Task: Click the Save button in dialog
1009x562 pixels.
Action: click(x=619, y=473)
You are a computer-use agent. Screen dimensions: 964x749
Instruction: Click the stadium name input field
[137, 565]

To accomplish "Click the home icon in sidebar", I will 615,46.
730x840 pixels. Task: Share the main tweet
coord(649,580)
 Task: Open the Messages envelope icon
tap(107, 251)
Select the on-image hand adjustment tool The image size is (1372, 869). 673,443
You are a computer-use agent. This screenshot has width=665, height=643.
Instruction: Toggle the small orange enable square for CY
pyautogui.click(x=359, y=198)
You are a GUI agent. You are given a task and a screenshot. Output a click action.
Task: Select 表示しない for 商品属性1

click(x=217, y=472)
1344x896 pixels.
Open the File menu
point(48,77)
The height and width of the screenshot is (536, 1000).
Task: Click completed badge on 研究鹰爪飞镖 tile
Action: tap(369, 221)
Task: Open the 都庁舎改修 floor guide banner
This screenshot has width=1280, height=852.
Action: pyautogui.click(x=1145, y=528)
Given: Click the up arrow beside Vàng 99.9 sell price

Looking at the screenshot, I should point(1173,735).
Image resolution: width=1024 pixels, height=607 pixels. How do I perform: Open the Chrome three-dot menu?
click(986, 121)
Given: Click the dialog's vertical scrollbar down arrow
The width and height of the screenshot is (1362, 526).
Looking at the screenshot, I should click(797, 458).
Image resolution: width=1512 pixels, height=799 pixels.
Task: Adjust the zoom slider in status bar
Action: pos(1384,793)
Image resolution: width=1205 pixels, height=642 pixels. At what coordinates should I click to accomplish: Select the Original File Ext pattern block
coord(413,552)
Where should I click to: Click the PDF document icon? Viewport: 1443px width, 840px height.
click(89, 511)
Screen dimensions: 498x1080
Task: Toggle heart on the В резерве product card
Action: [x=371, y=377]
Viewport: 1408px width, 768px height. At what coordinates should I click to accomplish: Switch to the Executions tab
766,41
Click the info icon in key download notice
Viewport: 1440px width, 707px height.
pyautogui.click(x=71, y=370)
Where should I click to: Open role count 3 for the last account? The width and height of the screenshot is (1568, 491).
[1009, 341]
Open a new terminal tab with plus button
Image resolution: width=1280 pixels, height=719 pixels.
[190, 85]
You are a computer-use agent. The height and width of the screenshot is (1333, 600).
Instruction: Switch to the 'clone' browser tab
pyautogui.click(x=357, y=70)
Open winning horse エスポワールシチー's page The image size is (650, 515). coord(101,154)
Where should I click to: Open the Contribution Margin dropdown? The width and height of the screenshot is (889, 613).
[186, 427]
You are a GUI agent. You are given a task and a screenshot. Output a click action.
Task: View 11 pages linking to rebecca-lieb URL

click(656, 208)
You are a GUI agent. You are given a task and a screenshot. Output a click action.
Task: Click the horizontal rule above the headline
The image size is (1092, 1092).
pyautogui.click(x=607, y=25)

━━━━━━━━

Assignment: Repeat every line of the material exactly.

Written answer:
Task: Click the Save button in dialog
1009x562 pixels.
Action: click(x=619, y=473)
You are a computer-use agent. Screen dimensions: 964x749
Instruction: Click the stadium name input field
[137, 565]

To accomplish "Click the home icon in sidebar", I will 615,46.
730x840 pixels. Task: Share the main tweet
coord(649,580)
 Task: Open the Messages envelope icon
tap(107, 251)
Select the on-image hand adjustment tool The image size is (1372, 869). 673,443
You are a computer-use agent. This screenshot has width=665, height=643.
Instruction: Toggle the small orange enable square for CY
pyautogui.click(x=359, y=198)
You are a GUI agent. You are given a task and a screenshot. Output a click action.
Task: Select 表示しない for 商品属性1

click(x=217, y=472)
1344x896 pixels.
Open the File menu
point(48,77)
The height and width of the screenshot is (536, 1000).
Task: Click completed badge on 研究鹰爪飞镖 tile
Action: tap(369, 221)
Task: Open the 都庁舎改修 floor guide banner
This screenshot has width=1280, height=852.
Action: pyautogui.click(x=1145, y=528)
Given: Click the up arrow beside Vàng 99.9 sell price

Looking at the screenshot, I should point(1173,735).
Image resolution: width=1024 pixels, height=607 pixels. How do I perform: Open the Chrome three-dot menu?
click(986, 121)
Given: Click the dialog's vertical scrollbar down arrow
The width and height of the screenshot is (1362, 526).
Looking at the screenshot, I should click(797, 458).
Image resolution: width=1512 pixels, height=799 pixels.
Task: Adjust the zoom slider in status bar
Action: pos(1384,793)
Image resolution: width=1205 pixels, height=642 pixels. At what coordinates should I click to accomplish: Select the Original File Ext pattern block
coord(413,552)
Where should I click to: Click the PDF document icon? Viewport: 1443px width, 840px height.
click(89, 511)
Screen dimensions: 498x1080
Task: Toggle heart on the В резерве product card
Action: [x=371, y=377]
Viewport: 1408px width, 768px height. At what coordinates should I click to accomplish: Switch to the Executions tab
766,41
Click the info icon in key download notice
Viewport: 1440px width, 707px height.
pyautogui.click(x=71, y=370)
Where should I click to: Open role count 3 for the last account? The width and height of the screenshot is (1568, 491).
[1009, 341]
Open a new terminal tab with plus button
Image resolution: width=1280 pixels, height=719 pixels.
[190, 85]
You are a computer-use agent. The height and width of the screenshot is (1333, 600).
Instruction: Switch to the 'clone' browser tab
pyautogui.click(x=357, y=70)
Open winning horse エスポワールシチー's page The image size is (650, 515). coord(101,154)
Where should I click to: Open the Contribution Margin dropdown? The width and height of the screenshot is (889, 613).
[186, 427]
You are a GUI agent. You are given a task and a screenshot. Output a click action.
Task: View 11 pages linking to rebecca-lieb URL

click(656, 208)
You are a GUI agent. You are given a task and a screenshot. Output a click action.
Task: Click the horizontal rule above the headline
The image size is (1092, 1092).
pyautogui.click(x=607, y=25)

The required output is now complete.